Path: utzoo!attcan!uunet!lll-winken!ames!vsi1!wyse!mips!mash
From: mash@mips.COM (John Mashey)
Newsgroups: comp.arch
Subject: Re: Virtual caches & PIDs [was Re: i860 CPU information]
Message-ID: <15531@winchester.mips.COM>
Date: 19 Mar 89 01:17:46 GMT
References: <24869@amdcad.AMD.COM> <2280004@hpsal2.HP.COM>
Reply-To: mash@mips.COM (John Mashey)
Organization: MIPS Computer Systems, Sunnyvale, CA
Lines: 83

In article <2280004@hpsal2.HP.COM> viggy@hpsal2.HP.COM (Viggy Mokkarala) writes:

>John Mashey writes:

>>This is NOT a populatr misconception.  If you have a "simple"
>>virtual-addressed/virtual-tagged cache, i.e., as in the i860, with
>>neither pids/asids, nor the (more complex) segment-style scheme of HP PA,
>>then you will flush the caches on context switches, and you might do it
>>more often, depending on the TLB/cache interactions, and how tricky the
>>OS wants to get in deferring flushes.

>Just to set the record straight about HP PA, I'd like to make the following
>observations:
	(description of HP PA scheme - thanx)
Sorry if my complex sentence caused confusion.  It was trying to say:

IF "simple" scheme, THEN flush caches on context switch
ELSE /* PIDS or segment/space scheme of HP PA */ don't flush caches.

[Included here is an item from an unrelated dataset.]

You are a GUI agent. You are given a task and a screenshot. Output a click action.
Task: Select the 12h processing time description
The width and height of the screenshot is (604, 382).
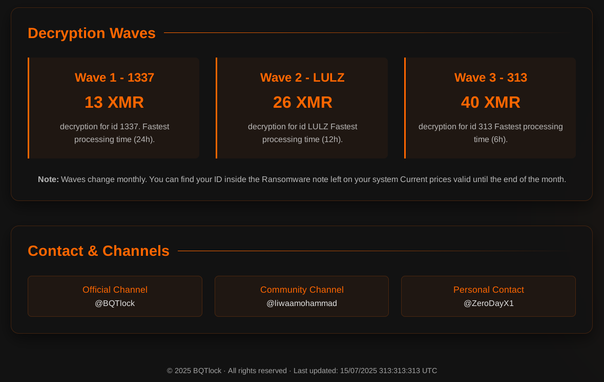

HP PA is clearly one of the RISCs designed with attention to
multi-tasking, since it, for example, manages to use virtual-addressed
caches while still sharing sharable code & data in the cache efficently,
unlike simple PID schemes.  For example, suppose, in a multi-user
system, using a simple cache-PID scheme, you have several people using
the same program (such as an editor, compiler, DBMS client, etc,
or one other program described later):
	Suppose you have executed process A, using that program,
	and you context-switch to program B, using that same program.
	You switch to the new program's PID, and even though it may
	be executing the exact same code, it I-cache-misses on all of it,
	because it has the wrong PID. Same thing happens for shared libraries.
	Same thing happens if it uses shared data, which things like
	DBMS do, or perhaps, on some systems X-clients & X-server;
	only this time it D-cache misses.  This is especially exciting
	for dirty data: A writes some data.  B attempts to read it.
	Since the PID's mismatch, you flush it to memory, then you
	re-read it to get one there with the right copy.
Does this matter?
	If the caches are really small, then not much, as far as I can tell,
	although there isn't a lot of data pbulished on this kind of
	think, for good reason. {If you know a lot about this, you're
	probably a vendor who treats this as serious competitive info.}
	However, high-performance systems don't have small caches,
	and the caches MUST continue to grow, since DRAM refuses to offer
	seriously-better access times.

Note that HP PA avoids most of this problem via the space indentifiers,
which are, in some sense a collection of PIDs or ASIDs.  Thus, if you
switch to a different process that's using the same program, the second
process's space-maps (or whatever they call them) can at least point
at the same code as did the first process, and there can be shared data
regions, etc, without requiring cache-misses to refill the cache.
The obvious issue that's left is doing fork-with-copy-on-write,
as that looks a bit difficult to do in the classical way.  Still, the
scheme OBVIOUSLY was thinking of multi-tasking environments with
efficiently-shared code and data, in the presence of large caches.
(Ross Bott of Pyramid gave a good talk at Uniforum that included some
discussions of cache issues in OLTP environments.)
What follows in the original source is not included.